Man is not owed heaven, so detaining man in the place where, naturally, he has a home and place is not a punishment at all. It is also fitting that those whom you give a reward merit that in some degree. You can buy a house and give it to your newborn son so that when graduates from medical school he has the reward for his hard work, but it's probably better that the reward follow the meriting of it. Same with Heaven. It is fitting that God allow man to love Him on Earth, and thus to afterward reward him for this merit with Heaven.
(07-03-2018, 12:43 PM)ServusDei Wrote: [ -> ]Adam and Eve were created knowing. They did not have to learn to walk, eat, sleep, etc. They were created knowing those concepts. If Adam had not sinned, argueably the next generation (perhaps created by God) would have no need of instruction and Adam and Eve could then proceed to Heaven after passing the test.
Adam had infused knowledge. This is clear since he named the animals (he knew their nature, and have them a name which was not merely arbitrary, but corresponded to that nature), and knew what a father and mother were, even though there were no such concepts yet (Gen 2.24). He needed to know all that men could naturally know in order to be the head of the race.
Eve did not have infused knowledge beyond a very basic amount necessary to interact with Adam, such as language. She was not head of the human race and could easily have learned from Adam all that she needed to know. Clearly she did, since Adam was warned about the fruit of the Tree of the Knowledge of Good and Evil (Gen 2.17) and named the animals (2.19) but Eve was created after this, yet knew what a serpent was (3.13), and knew the command given to Adam and not to her (3.3).

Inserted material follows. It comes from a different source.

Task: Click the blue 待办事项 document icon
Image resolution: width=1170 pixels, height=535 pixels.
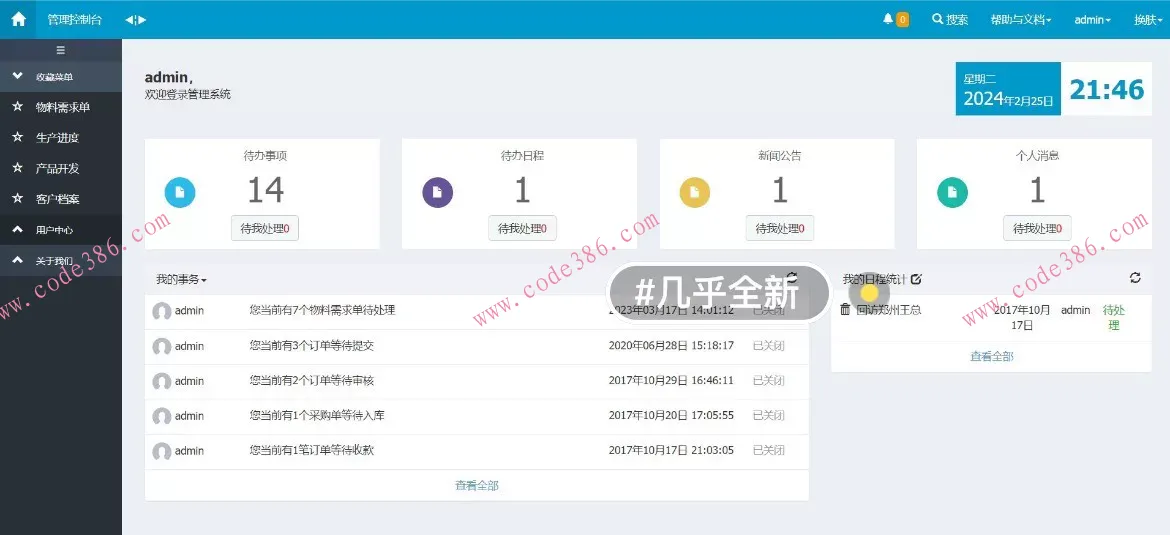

From the principles above (and from St. Thomas
ST I q. 101, a. 1), we know that the children of Adam and Eve, even in the Paradise, had they not sinned, would be
tabula rasa. Children would not have been born with infused knowledge, because this is not the natural way that man acquires knowledge, and by sin nothing natural was forfeited, and we also must hold that nature followed its course, unless we have revelation that it did not, and we do not have such revelation with regard to the children.